O caso de lesbofobia começou ainda em 2017, dentro de uma estação de metrô. No dia 2 de outubro daquele ano, Mariana Gómez, de 26 anos, entrou na estação Contituición, em Buenos Aires. Ela estava acompanhada de sua namorada, Rocío Girat, em quem deu um beijo ao entrar no local. Gómez segurava um cigarro aceso, o que seria o motivo que levou à sua prisão. Por outro lado, a vítima e seus advogados denunciaram que o caso é de lesbofobia.

Logo após beijar sua namorada, Mariana Gómez foi abordada por um guarda da estação de metrô. O agente disse que não era permitido fumar no local e, segundo a vítima, foi extremamente grosseiro. Ela apagou o cigarro e se justificou dizendo que não sabia da proibição, visto que não existia nenhuma placa de aviso no local.
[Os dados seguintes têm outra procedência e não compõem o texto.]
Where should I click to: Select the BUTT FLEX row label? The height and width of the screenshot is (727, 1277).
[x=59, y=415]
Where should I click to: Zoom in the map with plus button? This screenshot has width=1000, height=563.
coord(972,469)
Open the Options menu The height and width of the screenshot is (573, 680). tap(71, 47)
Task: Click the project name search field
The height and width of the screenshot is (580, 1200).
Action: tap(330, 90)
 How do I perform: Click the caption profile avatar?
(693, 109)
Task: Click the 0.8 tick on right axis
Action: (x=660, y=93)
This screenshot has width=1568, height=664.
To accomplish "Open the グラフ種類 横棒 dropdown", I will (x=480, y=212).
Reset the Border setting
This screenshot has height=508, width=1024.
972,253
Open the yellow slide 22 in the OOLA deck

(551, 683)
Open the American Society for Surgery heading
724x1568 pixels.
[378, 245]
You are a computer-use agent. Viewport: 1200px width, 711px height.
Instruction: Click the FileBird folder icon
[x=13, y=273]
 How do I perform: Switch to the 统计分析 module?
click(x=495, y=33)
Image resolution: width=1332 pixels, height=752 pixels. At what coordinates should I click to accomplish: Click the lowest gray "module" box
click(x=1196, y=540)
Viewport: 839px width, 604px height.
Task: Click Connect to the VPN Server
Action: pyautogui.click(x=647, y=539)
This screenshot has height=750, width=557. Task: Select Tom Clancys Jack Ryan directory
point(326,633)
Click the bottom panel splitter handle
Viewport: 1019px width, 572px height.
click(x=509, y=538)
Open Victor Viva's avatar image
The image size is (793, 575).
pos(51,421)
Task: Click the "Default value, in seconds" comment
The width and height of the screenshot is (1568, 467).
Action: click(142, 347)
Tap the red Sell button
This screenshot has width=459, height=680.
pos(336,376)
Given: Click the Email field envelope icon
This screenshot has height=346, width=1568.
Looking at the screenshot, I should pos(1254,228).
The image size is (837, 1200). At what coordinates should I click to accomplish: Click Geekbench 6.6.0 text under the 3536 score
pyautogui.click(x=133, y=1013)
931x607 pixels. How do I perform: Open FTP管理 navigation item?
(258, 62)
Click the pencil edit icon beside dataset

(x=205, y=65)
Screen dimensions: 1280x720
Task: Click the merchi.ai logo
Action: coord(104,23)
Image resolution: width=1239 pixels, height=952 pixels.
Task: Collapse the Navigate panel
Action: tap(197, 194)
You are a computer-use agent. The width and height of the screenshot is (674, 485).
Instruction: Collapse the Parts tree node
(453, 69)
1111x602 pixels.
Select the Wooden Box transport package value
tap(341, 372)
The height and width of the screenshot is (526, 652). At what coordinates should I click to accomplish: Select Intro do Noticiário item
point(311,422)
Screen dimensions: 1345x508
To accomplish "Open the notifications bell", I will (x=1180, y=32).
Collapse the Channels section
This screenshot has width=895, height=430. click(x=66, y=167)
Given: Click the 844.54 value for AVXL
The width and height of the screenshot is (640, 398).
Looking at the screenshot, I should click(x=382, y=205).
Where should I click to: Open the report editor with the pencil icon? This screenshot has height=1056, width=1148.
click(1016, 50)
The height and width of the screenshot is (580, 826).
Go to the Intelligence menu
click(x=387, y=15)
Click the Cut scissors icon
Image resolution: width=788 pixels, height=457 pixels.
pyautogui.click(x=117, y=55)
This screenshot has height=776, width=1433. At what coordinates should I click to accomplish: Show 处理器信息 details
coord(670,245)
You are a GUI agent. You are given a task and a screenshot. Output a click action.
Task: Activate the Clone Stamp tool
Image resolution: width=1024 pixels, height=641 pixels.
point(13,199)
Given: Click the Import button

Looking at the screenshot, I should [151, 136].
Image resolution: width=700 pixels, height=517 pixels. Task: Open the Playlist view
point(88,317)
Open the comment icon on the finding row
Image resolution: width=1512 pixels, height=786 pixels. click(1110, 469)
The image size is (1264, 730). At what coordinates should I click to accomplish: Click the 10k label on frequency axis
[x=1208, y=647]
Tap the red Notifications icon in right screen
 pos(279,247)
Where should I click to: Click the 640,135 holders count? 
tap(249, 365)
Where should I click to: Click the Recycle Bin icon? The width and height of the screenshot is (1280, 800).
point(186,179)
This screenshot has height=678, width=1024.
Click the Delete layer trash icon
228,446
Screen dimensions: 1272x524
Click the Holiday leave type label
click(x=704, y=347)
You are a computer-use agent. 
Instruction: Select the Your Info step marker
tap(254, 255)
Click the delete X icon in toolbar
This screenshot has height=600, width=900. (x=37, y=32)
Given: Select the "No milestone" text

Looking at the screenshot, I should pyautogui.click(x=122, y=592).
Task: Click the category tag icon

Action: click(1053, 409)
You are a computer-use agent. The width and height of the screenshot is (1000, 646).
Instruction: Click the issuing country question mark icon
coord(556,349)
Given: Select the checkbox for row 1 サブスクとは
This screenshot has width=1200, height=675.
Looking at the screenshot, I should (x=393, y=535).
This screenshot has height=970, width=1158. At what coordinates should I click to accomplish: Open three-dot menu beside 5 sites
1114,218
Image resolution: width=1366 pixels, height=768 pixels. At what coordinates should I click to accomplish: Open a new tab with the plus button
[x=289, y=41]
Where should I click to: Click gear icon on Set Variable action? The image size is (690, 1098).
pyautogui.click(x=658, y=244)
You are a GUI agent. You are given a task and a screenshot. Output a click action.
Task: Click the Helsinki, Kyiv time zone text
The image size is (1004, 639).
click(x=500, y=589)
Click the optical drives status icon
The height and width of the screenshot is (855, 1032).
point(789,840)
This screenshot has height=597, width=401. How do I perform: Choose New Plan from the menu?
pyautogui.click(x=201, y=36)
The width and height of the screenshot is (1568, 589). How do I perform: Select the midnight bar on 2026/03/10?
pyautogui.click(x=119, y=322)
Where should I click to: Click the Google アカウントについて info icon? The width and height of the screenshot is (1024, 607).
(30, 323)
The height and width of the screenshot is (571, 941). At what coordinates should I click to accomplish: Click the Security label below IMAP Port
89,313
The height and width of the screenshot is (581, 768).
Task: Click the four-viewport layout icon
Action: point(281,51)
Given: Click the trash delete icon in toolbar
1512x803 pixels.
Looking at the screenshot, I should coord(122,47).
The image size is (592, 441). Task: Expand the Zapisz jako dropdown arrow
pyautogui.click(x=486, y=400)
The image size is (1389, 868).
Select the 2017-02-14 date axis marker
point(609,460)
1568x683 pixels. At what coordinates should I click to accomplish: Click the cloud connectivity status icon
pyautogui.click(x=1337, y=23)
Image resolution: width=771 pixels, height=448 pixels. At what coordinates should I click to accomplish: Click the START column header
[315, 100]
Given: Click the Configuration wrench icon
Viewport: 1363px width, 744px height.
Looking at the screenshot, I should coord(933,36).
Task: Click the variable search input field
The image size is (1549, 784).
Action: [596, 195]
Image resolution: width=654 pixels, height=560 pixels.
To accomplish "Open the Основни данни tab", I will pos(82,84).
Ao tentar se retirar, foi mais uma vez segurada pelo guarda que deu uma chave de braço em Mariana.

Além da abordagem grosseira, Rocio contou em depoimento que o policial assediou Mariana. Ele teria se referido à ela sempre no masculino e apalpado os seios da mulher. O policial disse em depoimento que sua ação tem o respaldo da lei antitabaco e que Mariana se recusou a ser detida. Por outro lado, a lei do país não prevê prisões para esse tipo de infração, no máximo advertência ou multa.

Recurso

Apesar das manifestações do casal, ativistas e advogados, Mariana foi condenada a um ano de prisão. A sentença é de “resistência à prisão” e o processo sequer menciona a infração com o cigarro. A defesa de Mariana argumentou que a “resistência à prisão” foi um pretexto para prender a vítima. Além disso, os advogados consideram que tudo foi um caso de lesbofobia que acabou chegando ao tribunal impulsionado por outro motivo, que não ocorreu.

Lisandro Teszkiewicz, advogado de Mariana, disse que se for preciso vai recorrer à Suprema Corte e à Corte Interamericana de Direitos Humanos. Além disso, a defesa também deverá pedir ajuda A FALGBT (Federação Argentina LGBT). A entidade deverá levar o caso às autoridades internacionais.